Hamas anunciou que está disposto a iniciar negociações indiretas para um cessar-fogo em Gaza, após críticas dos EUA e de Israel à sua proposta anterior. O grupo busca um acordo que inclua a retirada das tropas israelenses e a liberação de reféns. Apesar das críticas, Hamas não esclareceu se abandonou sua proposta inicial. O enviado dos EUA, Steve Witkoff, afirmou que a resposta do Hamas é inaceitável e que a única forma de avançar é aceitar a proposta dos EUA para negociações. Hamas, por sua vez, acusou Washington de apoiar a posição israelense. O acordo proposto inclui uma trégua de 60 dias, libertação de reféns e a entrada de ajuda humanitária em Gaza. Israel, que intensificou os ataques, busca eliminar o Hamas e retomar o controle da região. A situação humanitária em Gaza é crítica, com milhares de mortos desde o início do conflito.
O grupo extremista Hamas anunciou que está pronto para iniciar imediatamente negociações indiretas visando um cessar-fogo em Gaza. A declaração foi feita após críticas dos Estados Unidos e de Israel à proposta do grupo, considerada “inaceitável”. Hamas busca um acordo que inclua a retirada de tropas israelenses e a liberação de reféns.

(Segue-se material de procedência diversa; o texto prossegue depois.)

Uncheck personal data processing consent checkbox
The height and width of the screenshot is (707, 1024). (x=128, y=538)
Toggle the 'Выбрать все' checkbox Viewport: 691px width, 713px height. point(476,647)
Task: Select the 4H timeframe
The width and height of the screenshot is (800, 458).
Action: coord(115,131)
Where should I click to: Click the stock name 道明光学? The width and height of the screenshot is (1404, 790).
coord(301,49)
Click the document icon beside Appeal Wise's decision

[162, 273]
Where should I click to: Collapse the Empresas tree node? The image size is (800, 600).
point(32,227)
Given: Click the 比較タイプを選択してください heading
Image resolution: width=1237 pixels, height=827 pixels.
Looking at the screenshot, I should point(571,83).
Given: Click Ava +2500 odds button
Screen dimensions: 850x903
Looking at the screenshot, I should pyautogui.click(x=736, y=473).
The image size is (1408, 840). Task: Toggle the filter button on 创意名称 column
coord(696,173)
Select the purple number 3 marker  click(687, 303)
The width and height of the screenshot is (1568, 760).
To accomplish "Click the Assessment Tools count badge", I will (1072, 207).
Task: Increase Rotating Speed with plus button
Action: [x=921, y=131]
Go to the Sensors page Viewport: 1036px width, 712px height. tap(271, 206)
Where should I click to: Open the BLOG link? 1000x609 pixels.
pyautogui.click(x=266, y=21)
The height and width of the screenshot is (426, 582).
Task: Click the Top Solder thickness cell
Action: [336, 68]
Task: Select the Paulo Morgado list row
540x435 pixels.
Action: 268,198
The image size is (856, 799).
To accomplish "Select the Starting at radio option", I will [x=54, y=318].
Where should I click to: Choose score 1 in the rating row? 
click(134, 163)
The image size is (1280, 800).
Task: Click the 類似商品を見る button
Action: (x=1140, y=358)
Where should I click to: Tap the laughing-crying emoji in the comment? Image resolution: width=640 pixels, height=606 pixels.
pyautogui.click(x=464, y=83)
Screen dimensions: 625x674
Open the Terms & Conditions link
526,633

Em comunicado, o Hamas afirmou que deseja um cessar-fogo permanente e o fim da “catástrofe humanitária” em Gaza. O enviado especial dos EUA para o Oriente Médio, Steve Witkoff, afirmou que a sugestão do Hamas “nos leva para trás” nas negociações. O primeiro-ministro de Israel, Benjamin Netanyahu, reforçou essa posição, chamando a proposta de “inaceitável”.
O Hamas, por sua vez, criticou a postura dos EUA, alegando que Washington está alinhado com os interesses israelenses. O grupo propôs uma trégua de sessenta dias, que incluiria a libertação de 28 reféns e a troca por 1.236 prisioneiros palestinos. A proposta também prevê a entrega de ajuda humanitária a Gaza.
Desde o início do conflito em outubro de 2023, mais de 54 mil palestinos foram mortos, a maioria civis. Os ataques israelenses intensificaram-se após um ataque do Hamas que resultou em 1.218 mortes em Israel. A pressão internacional por um cessar-fogo aumentou, com líderes mundiais pedindo uma solução pacífica para a crise.